I have had personal experience of water supply alteration. Much to my disgust, the beautifully flavoured, soft peaty water from local moorland reservoirs was swapped and we then received water from an artesian (underground) source in a limestone area. Had I not noticed the change in flavour and taken the precaution of pH testing, immense damage could have been done to my lime-hating plants (Satsuki azaleas, Rhododendron etc).In areas where tap water is hard, growers observe lime-scale (whitish deposits) on pots, tree roots and even on the surface of akadama granules in the soil mix.It is only common sense therefore, to always be aware of your water quality, or even to provide your own special supply for plants.
Bearing water conservation and the potential for problems with tap water in mind, it is a great idea to utilise rainwater. The incentive to do this is even stronger if your tap water is metered. Rainwater generally flows off roofs, down drainpipes and is carried through drains either to rivers or to water treatment works. It is a fairly simple matter to interrupt this cycle and keep some of what is yours for free.
Locate your water butt as near as possible to the trees requiring the most water. Any roof area that has a downpipe can be used to keep the tank filled. In most parts of Britain even a small greenhouse roof will supply water for most of the year, for a few trees. If a downpipe on the house is used, connect the butt using a device that allows water to fill the tank and then returns excess water to the drain. Raising the butt on a stable base or foundation of some sort is advisable. This should prevent its weight causing it to sink/topple and allows a watering can to be placed under the tap. If the tap is too low a simple temporary fix is to attach a short length of hose to it and use this to fill your can.

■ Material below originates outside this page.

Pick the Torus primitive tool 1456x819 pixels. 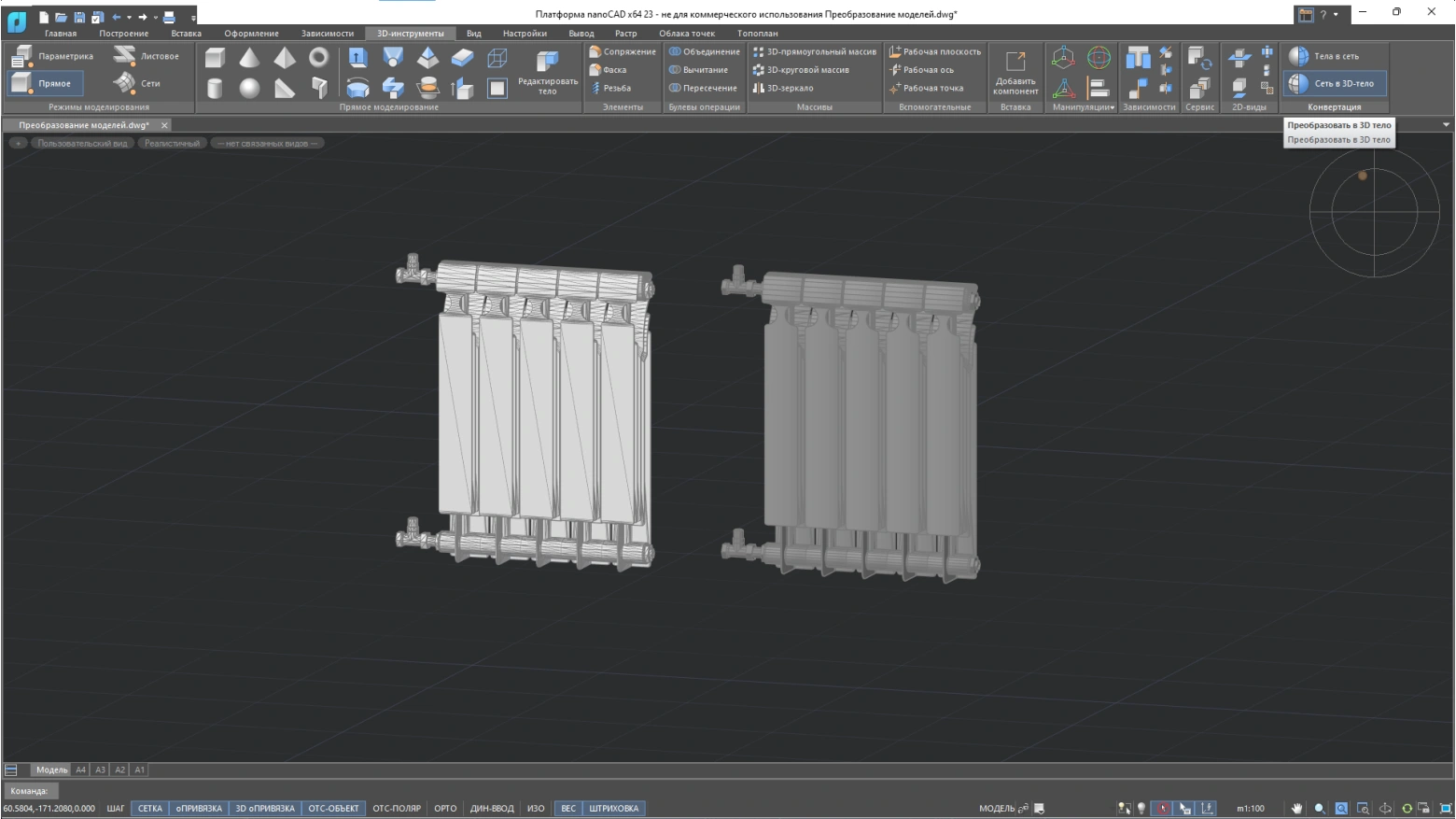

Remember to clean out the butt every year or two, as leaves, moss and lichen are washed in from the roof. They will eventually build a deep enough layer to block the tap or begin anaerobic rotting, producing nasty smells and polluted water. Common sense and the application of these guidelines should ensure that your plants remain well watered and healthy. Get the fundamental skill of watering mastered and you will be well on the way to a long and successful growing pastime.